Выбрать главу

Однако морское ведомство не закрывало глаза на рост воинственных настроений в русских сферах. Г-н фон Гинце, который благодаря своей ловкости затмевал при петербургском дворе германского посла, вскоре после японской войны сообщил о признаках враждебного отношения к Германии в русской армии, но Потсдам осудил его за это. Все же не следовало преувеличивать опасность со стороны русской военной партии, великих князей с их парижскими приятельницами и панславизма, хотя и необходимо было противодействовать им всеми средствами. Наша балканская политика 1908-1914 годов, в особенности же посылка военной миссии в Константинополь, возбуждала во мне сомнения.

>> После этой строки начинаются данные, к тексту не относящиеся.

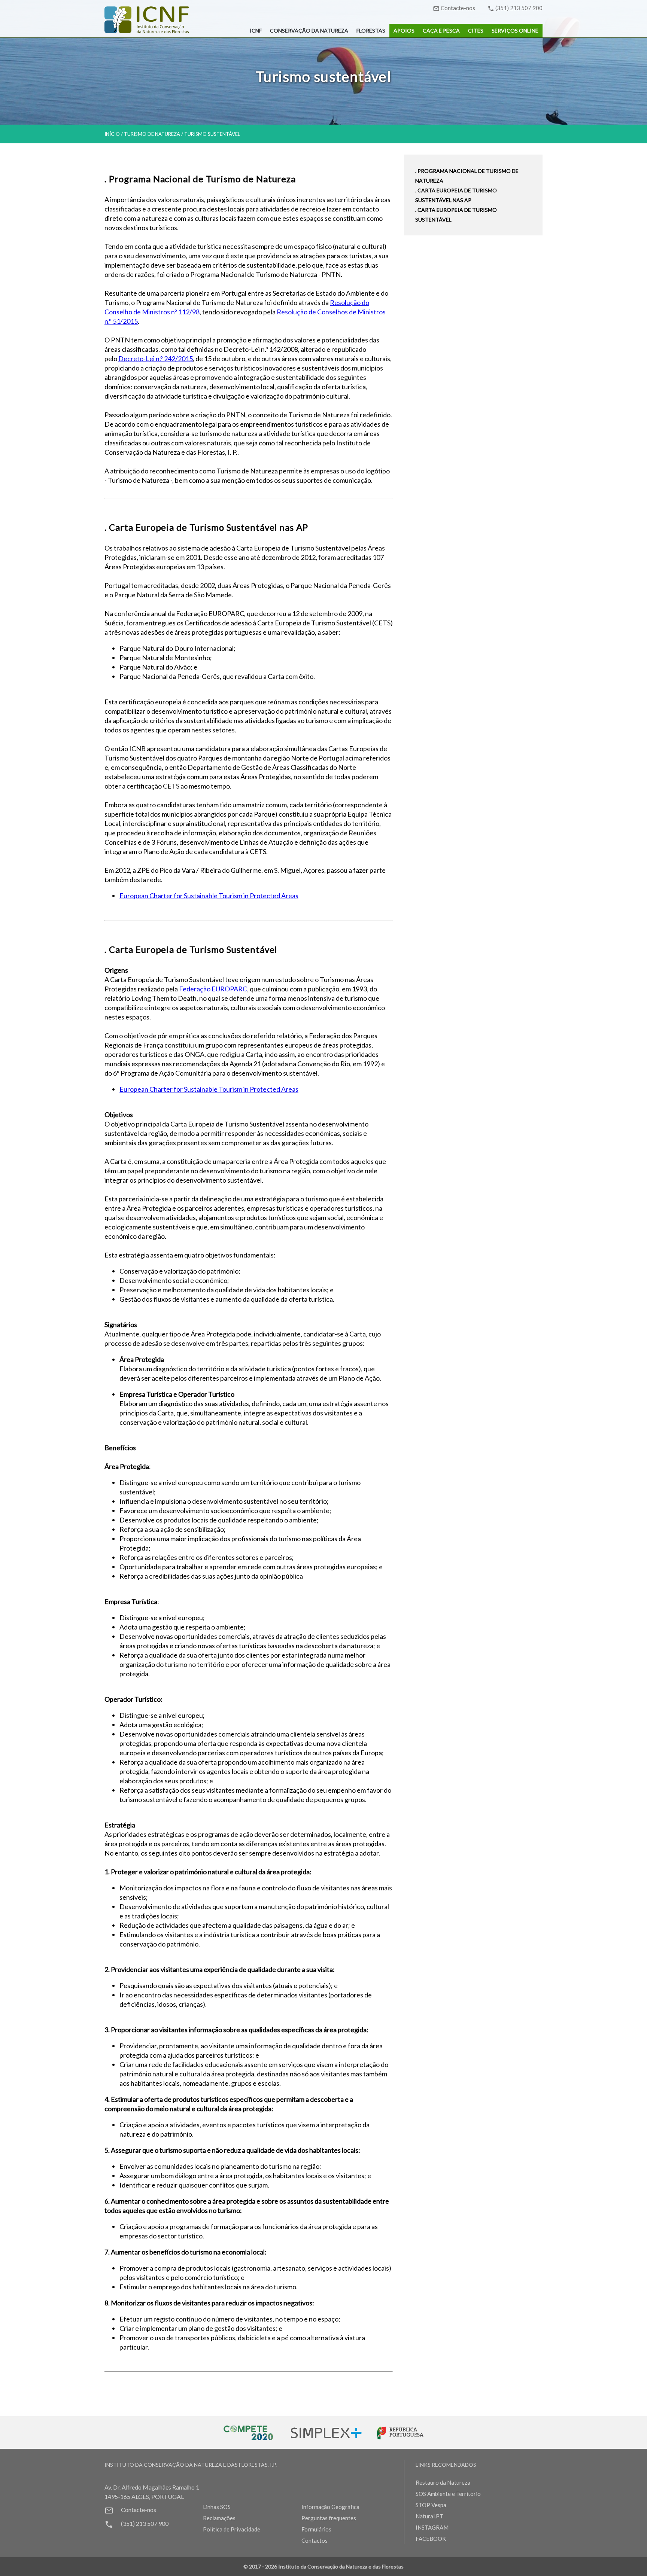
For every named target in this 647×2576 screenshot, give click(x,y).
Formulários (316, 2529)
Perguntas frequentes (328, 2518)
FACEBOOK (431, 2538)
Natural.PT (429, 2516)
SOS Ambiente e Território (448, 2493)
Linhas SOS (217, 2506)
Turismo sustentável (212, 134)
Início (112, 134)
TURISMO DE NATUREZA (152, 134)
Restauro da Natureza (443, 2482)
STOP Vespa (431, 2505)
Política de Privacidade (231, 2529)
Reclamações (219, 2518)
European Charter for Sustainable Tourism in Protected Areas (208, 895)
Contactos (314, 2540)
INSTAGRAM (432, 2527)
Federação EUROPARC (213, 989)
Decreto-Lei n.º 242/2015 (155, 358)
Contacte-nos (458, 7)
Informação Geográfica (330, 2506)
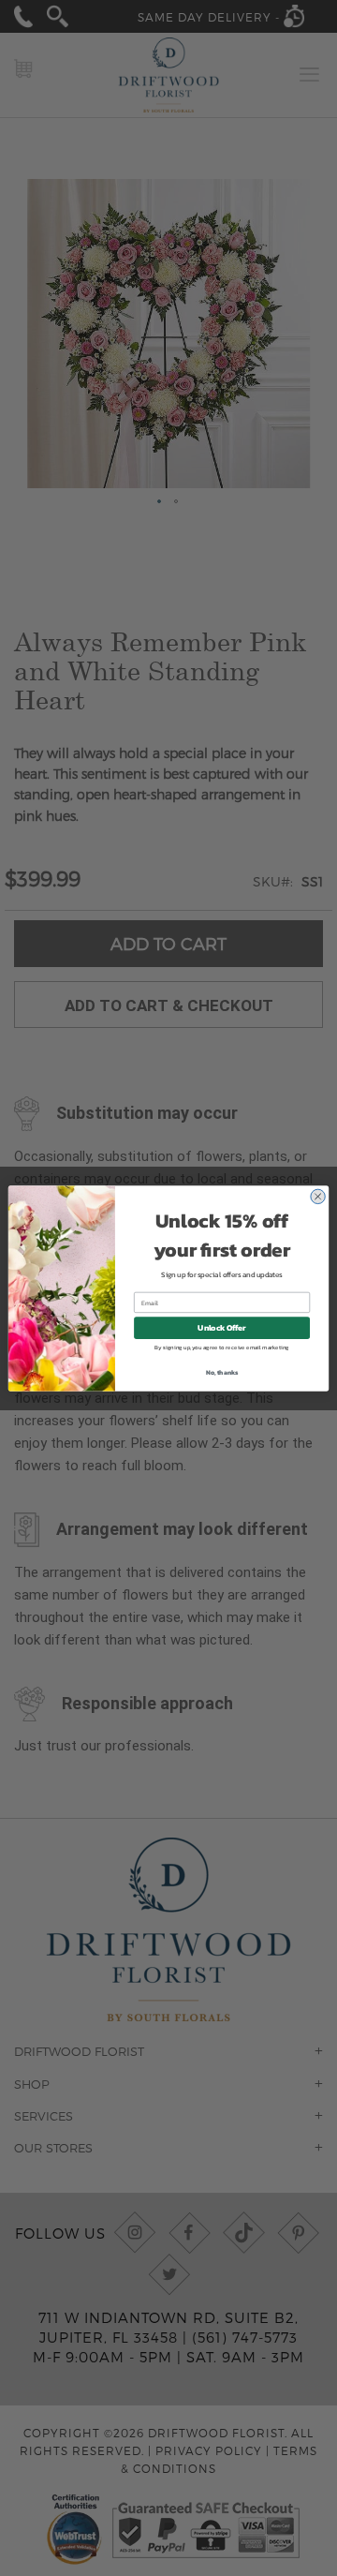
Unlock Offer (221, 1327)
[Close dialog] (317, 1195)
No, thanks (222, 1371)
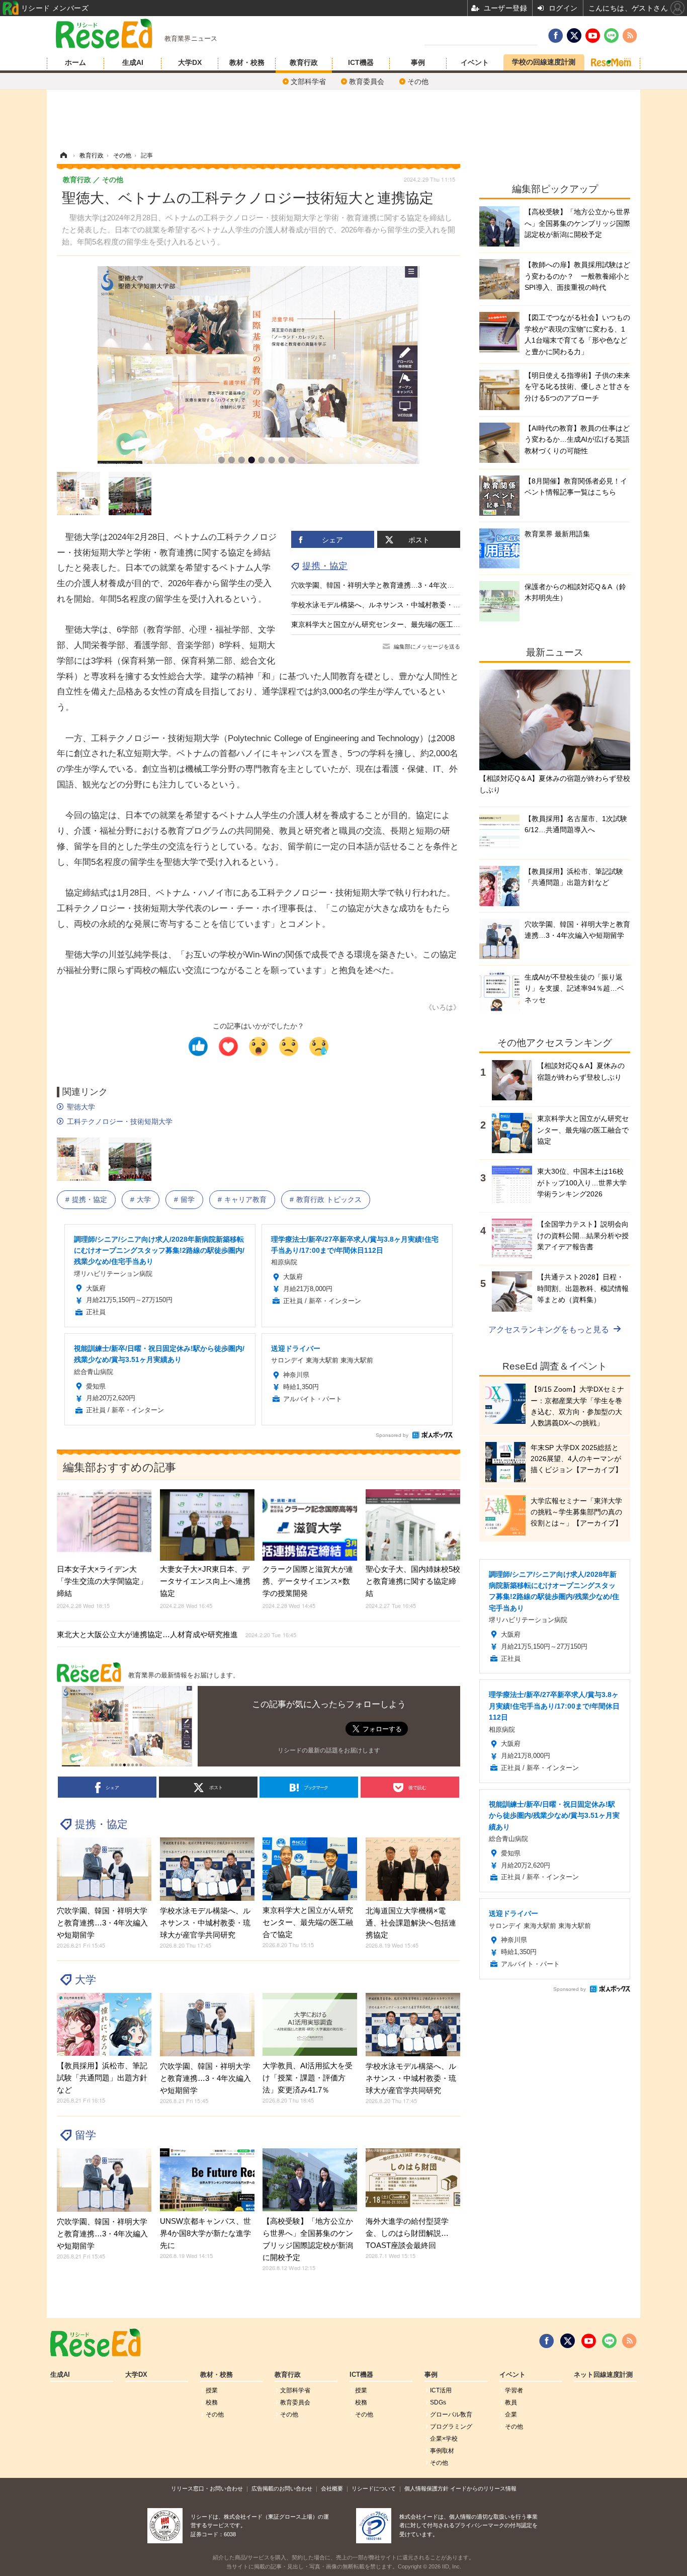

Николай II, который в одной из последних бесед со мною сказал по собственной инициативе: Гарантирую вам, что я никогда не буду воевать с Германией, в 1914 году также не желал войны с нами. Я оставляю в стороне вопрос о том, в какой мере нам удалось бы подавить влияние воинственных кругов Петербурга посредством более правильного отношения к царю и сербскому вопросу в июле 1914 года. Война с Россией была кардинальной ошибкой нашей политики, и скорейшее заключение мира с царем должно было служить целью государственного искусства, стремящегося к победе. Заключение мира было, безусловно, затруднено выступлением Турции на нашей стороне и невыполнением гинденбургского плана кампании 1915 года. Но все-таки еще в 1916 году можно было заключить приемлемый мир, когда царь, чувствуя, что его трон заколебался, поручил Штюрмеру вести с нами переговоры. Стремлению Бетман-Гольвега свалить свои политические ошибки на военное ведомство соответствует и то, что он старался приписать самую непонятную из этих ошибок – прокламацию к полякам от ноября 1916 года{102} – генералу Людендорфу. Между тем уже на одном из заседаний кабинета зимой 1915/16 года Бетман указал на такое решение польского вопроса как на самое целесообразное. После заседания я сказал одному из своих коллег, что если подобное выступление примет серьезную форму, министерство должно решительно высказаться против него. После моего ухода в отставку я незадолго до принятия решения относительно Польши посетил генерал-губернатора фон Безелера и частным образом высказал ему свое мнение о нецелесообразности и роковой опасности этого шага; мне было ясно, что этим не только создается новый враг для Германии, но и устраняется одна из последних возможностей сепаратного мира. В самом деле, вызванное этим усиление боевого настроения в России было таково, что невозможно было придумать более неудачной прелюдии к нашему мирному предложению от декабря 1916 года, чем эта польская прокламация, которую царь, как говорят, назвал «пощечиной себе» и которая, по выражению Штюрмера, убила мир.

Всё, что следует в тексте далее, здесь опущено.